- _Task to carry out_
Every entry that follows should be output again, word for word.
━━━━━ Exercise inputs ━━━━━
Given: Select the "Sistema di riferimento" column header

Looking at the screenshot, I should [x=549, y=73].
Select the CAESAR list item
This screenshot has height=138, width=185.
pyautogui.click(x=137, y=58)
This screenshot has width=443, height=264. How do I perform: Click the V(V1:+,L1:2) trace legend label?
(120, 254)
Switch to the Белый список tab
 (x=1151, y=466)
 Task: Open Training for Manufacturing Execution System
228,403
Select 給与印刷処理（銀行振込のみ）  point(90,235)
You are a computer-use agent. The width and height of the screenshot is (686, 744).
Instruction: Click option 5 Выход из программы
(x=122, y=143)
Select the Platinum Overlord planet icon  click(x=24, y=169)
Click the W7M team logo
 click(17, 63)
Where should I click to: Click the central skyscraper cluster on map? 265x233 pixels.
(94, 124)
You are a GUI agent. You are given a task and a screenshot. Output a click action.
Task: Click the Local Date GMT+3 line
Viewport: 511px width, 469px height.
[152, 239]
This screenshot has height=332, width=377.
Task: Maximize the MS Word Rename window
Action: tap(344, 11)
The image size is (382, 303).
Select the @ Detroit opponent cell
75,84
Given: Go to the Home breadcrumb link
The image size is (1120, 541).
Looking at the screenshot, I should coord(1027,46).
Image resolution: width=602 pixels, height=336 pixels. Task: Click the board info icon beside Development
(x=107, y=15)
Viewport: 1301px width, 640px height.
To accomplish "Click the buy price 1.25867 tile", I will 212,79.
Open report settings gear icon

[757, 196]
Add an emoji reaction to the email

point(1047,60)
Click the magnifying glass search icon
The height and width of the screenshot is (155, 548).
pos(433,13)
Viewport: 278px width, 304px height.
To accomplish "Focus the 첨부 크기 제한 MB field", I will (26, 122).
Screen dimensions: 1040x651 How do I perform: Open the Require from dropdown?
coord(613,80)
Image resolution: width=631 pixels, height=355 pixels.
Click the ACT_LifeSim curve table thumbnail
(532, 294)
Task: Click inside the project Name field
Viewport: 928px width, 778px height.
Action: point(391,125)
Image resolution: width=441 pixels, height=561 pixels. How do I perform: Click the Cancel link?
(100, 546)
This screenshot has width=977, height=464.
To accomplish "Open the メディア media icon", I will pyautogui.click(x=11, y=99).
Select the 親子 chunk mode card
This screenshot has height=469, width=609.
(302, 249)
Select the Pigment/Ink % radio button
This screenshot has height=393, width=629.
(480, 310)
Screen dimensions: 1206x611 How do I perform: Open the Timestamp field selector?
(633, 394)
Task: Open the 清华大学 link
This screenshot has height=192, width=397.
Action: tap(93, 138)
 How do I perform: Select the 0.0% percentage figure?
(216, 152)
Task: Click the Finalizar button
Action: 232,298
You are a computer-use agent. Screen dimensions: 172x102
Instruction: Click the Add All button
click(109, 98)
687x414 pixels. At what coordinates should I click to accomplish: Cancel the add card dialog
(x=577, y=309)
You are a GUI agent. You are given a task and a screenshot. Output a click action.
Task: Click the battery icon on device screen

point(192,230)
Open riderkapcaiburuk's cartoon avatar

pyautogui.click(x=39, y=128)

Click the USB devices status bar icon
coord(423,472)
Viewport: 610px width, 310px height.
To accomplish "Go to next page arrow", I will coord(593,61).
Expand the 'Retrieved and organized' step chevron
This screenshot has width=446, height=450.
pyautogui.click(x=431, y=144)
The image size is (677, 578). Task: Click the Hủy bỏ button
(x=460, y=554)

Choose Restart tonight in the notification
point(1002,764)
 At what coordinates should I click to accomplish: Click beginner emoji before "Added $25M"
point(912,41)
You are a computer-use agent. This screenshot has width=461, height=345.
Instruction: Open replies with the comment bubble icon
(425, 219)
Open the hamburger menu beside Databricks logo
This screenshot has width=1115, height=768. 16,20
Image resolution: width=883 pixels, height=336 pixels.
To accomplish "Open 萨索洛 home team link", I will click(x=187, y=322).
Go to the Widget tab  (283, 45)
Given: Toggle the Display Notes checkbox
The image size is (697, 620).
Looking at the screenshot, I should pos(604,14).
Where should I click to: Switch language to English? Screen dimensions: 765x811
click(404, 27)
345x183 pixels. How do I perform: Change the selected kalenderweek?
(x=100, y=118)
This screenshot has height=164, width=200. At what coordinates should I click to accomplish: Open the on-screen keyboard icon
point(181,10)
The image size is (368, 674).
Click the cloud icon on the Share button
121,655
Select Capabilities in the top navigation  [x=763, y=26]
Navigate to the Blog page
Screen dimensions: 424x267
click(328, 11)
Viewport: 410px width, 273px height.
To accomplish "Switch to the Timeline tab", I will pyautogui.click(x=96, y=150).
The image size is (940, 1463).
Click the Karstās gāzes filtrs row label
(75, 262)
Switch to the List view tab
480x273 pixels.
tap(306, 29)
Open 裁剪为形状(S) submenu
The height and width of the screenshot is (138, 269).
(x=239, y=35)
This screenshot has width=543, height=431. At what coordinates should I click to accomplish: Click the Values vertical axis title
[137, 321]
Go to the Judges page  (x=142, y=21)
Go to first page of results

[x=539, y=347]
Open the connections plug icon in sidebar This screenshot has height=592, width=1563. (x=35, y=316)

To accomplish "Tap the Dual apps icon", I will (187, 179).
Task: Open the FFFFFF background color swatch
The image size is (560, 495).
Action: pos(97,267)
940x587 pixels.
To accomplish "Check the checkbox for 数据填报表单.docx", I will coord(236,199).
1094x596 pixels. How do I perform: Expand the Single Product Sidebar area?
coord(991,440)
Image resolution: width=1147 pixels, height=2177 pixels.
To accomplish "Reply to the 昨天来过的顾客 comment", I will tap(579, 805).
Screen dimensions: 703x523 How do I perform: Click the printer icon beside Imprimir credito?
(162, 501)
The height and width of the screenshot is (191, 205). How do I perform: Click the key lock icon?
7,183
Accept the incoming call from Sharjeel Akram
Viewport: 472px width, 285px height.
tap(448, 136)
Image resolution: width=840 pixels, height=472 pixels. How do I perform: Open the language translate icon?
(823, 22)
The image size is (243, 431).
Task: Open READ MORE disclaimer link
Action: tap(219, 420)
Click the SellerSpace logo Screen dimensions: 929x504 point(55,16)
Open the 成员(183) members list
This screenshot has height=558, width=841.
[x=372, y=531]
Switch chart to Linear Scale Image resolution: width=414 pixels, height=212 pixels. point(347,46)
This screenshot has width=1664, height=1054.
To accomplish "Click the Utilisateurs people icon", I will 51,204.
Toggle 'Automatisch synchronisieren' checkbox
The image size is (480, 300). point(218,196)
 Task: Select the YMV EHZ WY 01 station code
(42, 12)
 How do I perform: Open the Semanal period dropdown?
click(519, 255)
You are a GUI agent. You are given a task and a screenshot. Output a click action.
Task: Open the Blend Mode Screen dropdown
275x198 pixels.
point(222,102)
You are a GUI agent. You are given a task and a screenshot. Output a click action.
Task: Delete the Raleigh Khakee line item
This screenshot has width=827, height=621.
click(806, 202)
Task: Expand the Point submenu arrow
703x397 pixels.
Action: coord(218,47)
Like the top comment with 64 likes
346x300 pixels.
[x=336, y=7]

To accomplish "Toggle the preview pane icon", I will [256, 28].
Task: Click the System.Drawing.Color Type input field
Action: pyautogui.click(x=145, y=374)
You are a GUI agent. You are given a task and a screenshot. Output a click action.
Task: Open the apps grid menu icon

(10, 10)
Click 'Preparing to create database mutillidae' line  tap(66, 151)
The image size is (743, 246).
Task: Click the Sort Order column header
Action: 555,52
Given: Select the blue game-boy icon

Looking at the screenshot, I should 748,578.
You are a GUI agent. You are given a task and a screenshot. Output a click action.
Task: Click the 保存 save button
━━━━━
- _Answer section_
Given: Select the "Sistema di riferimento" column header

Looking at the screenshot, I should [x=549, y=73].
Select the CAESAR list item
This screenshot has height=138, width=185.
pyautogui.click(x=137, y=58)
This screenshot has width=443, height=264. How do I perform: Click the V(V1:+,L1:2) trace legend label?
(120, 254)
Switch to the Белый список tab
 (x=1151, y=466)
 Task: Open Training for Manufacturing Execution System
228,403
Select 給与印刷処理（銀行振込のみ）  point(90,235)
You are a computer-use agent. The width and height of the screenshot is (686, 744).
Instruction: Click option 5 Выход из программы
(x=122, y=143)
Select the Platinum Overlord planet icon  click(x=24, y=169)
Click the W7M team logo
 click(17, 63)
Where should I click to: Click the central skyscraper cluster on map? 265x233 pixels.
(94, 124)
You are a GUI agent. You are given a task and a screenshot. Output a click action.
Task: Click the Local Date GMT+3 line
Viewport: 511px width, 469px height.
[152, 239]
This screenshot has height=332, width=377.
Task: Maximize the MS Word Rename window
Action: tap(344, 11)
The image size is (382, 303).
Select the @ Detroit opponent cell
75,84
Given: Go to the Home breadcrumb link
The image size is (1120, 541).
Looking at the screenshot, I should coord(1027,46).
Image resolution: width=602 pixels, height=336 pixels. Task: Click the board info icon beside Development
(x=107, y=15)
Viewport: 1301px width, 640px height.
To accomplish "Click the buy price 1.25867 tile", I will 212,79.
Open report settings gear icon

[757, 196]
Add an emoji reaction to the email

point(1047,60)
Click the magnifying glass search icon
The height and width of the screenshot is (155, 548).
pos(433,13)
Viewport: 278px width, 304px height.
To accomplish "Focus the 첨부 크기 제한 MB field", I will (26, 122).
Screen dimensions: 1040x651 How do I perform: Open the Require from dropdown?
coord(613,80)
Image resolution: width=631 pixels, height=355 pixels.
Click the ACT_LifeSim curve table thumbnail
(532, 294)
Task: Click inside the project Name field
Viewport: 928px width, 778px height.
Action: point(391,125)
Image resolution: width=441 pixels, height=561 pixels. How do I perform: Click the Cancel link?
(100, 546)
This screenshot has width=977, height=464.
To accomplish "Open the メディア media icon", I will pyautogui.click(x=11, y=99).
Select the 親子 chunk mode card
This screenshot has height=469, width=609.
(302, 249)
Select the Pigment/Ink % radio button
This screenshot has height=393, width=629.
(480, 310)
Screen dimensions: 1206x611 How do I perform: Open the Timestamp field selector?
(633, 394)
Task: Open the 清华大学 link
This screenshot has height=192, width=397.
Action: tap(93, 138)
 How do I perform: Select the 0.0% percentage figure?
(216, 152)
Task: Click the Finalizar button
Action: 232,298
You are a computer-use agent. Screen dimensions: 172x102
Instruction: Click the Add All button
click(109, 98)
687x414 pixels. At what coordinates should I click to accomplish: Cancel the add card dialog
(x=577, y=309)
You are a GUI agent. You are given a task and a screenshot. Output a click action.
Task: Click the battery icon on device screen

point(192,230)
Open riderkapcaiburuk's cartoon avatar

pyautogui.click(x=39, y=128)

Click the USB devices status bar icon
coord(423,472)
Viewport: 610px width, 310px height.
To accomplish "Go to next page arrow", I will coord(593,61).
Expand the 'Retrieved and organized' step chevron
This screenshot has width=446, height=450.
pyautogui.click(x=431, y=144)
The image size is (677, 578). Task: Click the Hủy bỏ button
(x=460, y=554)

Choose Restart tonight in the notification
point(1002,764)
 At what coordinates should I click to accomplish: Click beginner emoji before "Added $25M"
point(912,41)
You are a computer-use agent. This screenshot has width=461, height=345.
Instruction: Open replies with the comment bubble icon
(425, 219)
Open the hamburger menu beside Databricks logo
This screenshot has width=1115, height=768. 16,20
Image resolution: width=883 pixels, height=336 pixels.
To accomplish "Open 萨索洛 home team link", I will click(x=187, y=322).
Go to the Widget tab  (283, 45)
Given: Toggle the Display Notes checkbox
The image size is (697, 620).
Looking at the screenshot, I should pos(604,14).
Where should I click to: Switch language to English? Screen dimensions: 765x811
click(404, 27)
345x183 pixels. How do I perform: Change the selected kalenderweek?
(x=100, y=118)
This screenshot has height=164, width=200. At what coordinates should I click to accomplish: Open the on-screen keyboard icon
point(181,10)
The image size is (368, 674).
Click the cloud icon on the Share button
121,655
Select Capabilities in the top navigation  [x=763, y=26]
Navigate to the Blog page
Screen dimensions: 424x267
click(328, 11)
Viewport: 410px width, 273px height.
To accomplish "Switch to the Timeline tab", I will pyautogui.click(x=96, y=150).
The image size is (940, 1463).
Click the Karstās gāzes filtrs row label
(75, 262)
Switch to the List view tab
480x273 pixels.
tap(306, 29)
Open 裁剪为形状(S) submenu
The height and width of the screenshot is (138, 269).
(x=239, y=35)
This screenshot has width=543, height=431. At what coordinates should I click to accomplish: Click the Values vertical axis title
[137, 321]
Go to the Judges page  (x=142, y=21)
Go to first page of results

[x=539, y=347]
Open the connections plug icon in sidebar This screenshot has height=592, width=1563. (x=35, y=316)

To accomplish "Tap the Dual apps icon", I will (187, 179).
Task: Open the FFFFFF background color swatch
The image size is (560, 495).
Action: pos(97,267)
940x587 pixels.
To accomplish "Check the checkbox for 数据填报表单.docx", I will coord(236,199).
1094x596 pixels. How do I perform: Expand the Single Product Sidebar area?
coord(991,440)
Image resolution: width=1147 pixels, height=2177 pixels.
To accomplish "Reply to the 昨天来过的顾客 comment", I will tap(579, 805).
Screen dimensions: 703x523 How do I perform: Click the printer icon beside Imprimir credito?
(162, 501)
The height and width of the screenshot is (191, 205). How do I perform: Click the key lock icon?
7,183
Accept the incoming call from Sharjeel Akram
Viewport: 472px width, 285px height.
tap(448, 136)
Image resolution: width=840 pixels, height=472 pixels. How do I perform: Open the language translate icon?
(823, 22)
The image size is (243, 431).
Task: Open READ MORE disclaimer link
Action: tap(219, 420)
Click the SellerSpace logo Screen dimensions: 929x504 point(55,16)
Open the 成员(183) members list
This screenshot has height=558, width=841.
[x=372, y=531]
Switch chart to Linear Scale Image resolution: width=414 pixels, height=212 pixels. point(347,46)
This screenshot has width=1664, height=1054.
To accomplish "Click the Utilisateurs people icon", I will 51,204.
Toggle 'Automatisch synchronisieren' checkbox
The image size is (480, 300). point(218,196)
 Task: Select the YMV EHZ WY 01 station code
(42, 12)
 How do I perform: Open the Semanal period dropdown?
click(519, 255)
You are a GUI agent. You are given a task and a screenshot. Output a click action.
Task: Open the Blend Mode Screen dropdown
275x198 pixels.
point(222,102)
You are a GUI agent. You are given a task and a screenshot. Output a click action.
Task: Delete the Raleigh Khakee line item
This screenshot has width=827, height=621.
click(806, 202)
Task: Expand the Point submenu arrow
703x397 pixels.
Action: coord(218,47)
Like the top comment with 64 likes
346x300 pixels.
[x=336, y=7]

To accomplish "Toggle the preview pane icon", I will [256, 28].
Task: Click the System.Drawing.Color Type input field
Action: pyautogui.click(x=145, y=374)
You are a GUI agent. You are given a task and a screenshot. Output a click action.
Task: Open the apps grid menu icon

(10, 10)
Click 'Preparing to create database mutillidae' line  tap(66, 151)
The image size is (743, 246).
Task: Click the Sort Order column header
Action: 555,52
Given: Select the blue game-boy icon

Looking at the screenshot, I should 748,578.
You are a GUI agent. You are given a task and a screenshot. Output a click action.
Task: Click the 保存 save button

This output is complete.